Feynman’s point was not that someone else should be encouraged to come along later and figure out the alternative explanation and make a case for it (though that certainly should also be facilitated, but is not in health science where critical analysis is discouraged or ignored). His point — and that of any decent fifth-grade science course — is that exploring other alternative explanations is the duty of the original researchers. If they are not doing that, they are not doing science. You do not have to drill down to the “public health” people who seek to mislead to find massive failure to do this across health sciences.
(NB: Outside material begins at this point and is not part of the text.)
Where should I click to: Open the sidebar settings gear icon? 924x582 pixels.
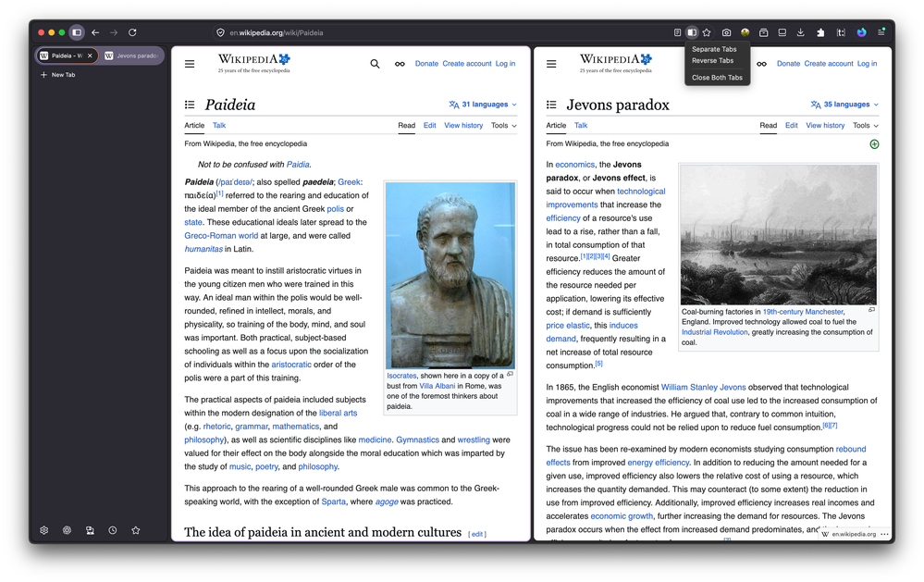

It strikes me that a good rule of thumb is that if someone writes more than one paper a year that draws nontrivial causal conclusions, then they are probably not really doing science. I am not talking about just reporting results of studies and making trivial observations about them; those papers can be cranked out as fast as field research minions can do the work. Nor am I talking about calculations or critical analyses — a good scientist could do one of those a week in this area if he really wanted to. I am talking about the brass-ring of science, offering a genuinely strong case for some specific substantial cause-effect conclusion about the world (whether the subject matter is people or particles). It takes a lot of work to explore the myriad alternative explanations for an observation sufficiently to justify a particular conclusion. If someone did not spend many months on it, he probably did not do it at all.
And yet most papers in health journals that report an observed association assert a specific a causal conclusion. Sometimes authors hedge those with weasel-words, but that does not change the fact that they made the claim. (Even worse, results where some possible association is absent often explicitly conclude the negative about causation, but that is another story.) Many authors crank out ten such papers a year. Simply put, they are not behaving like scientists. The reason that extremists like Glantz can get away with blatant abuse of scientific methods for purely political purposes is not some occasional failure of the journal process. It is because what they are doing is only slightly different from what the median author in the field is doing.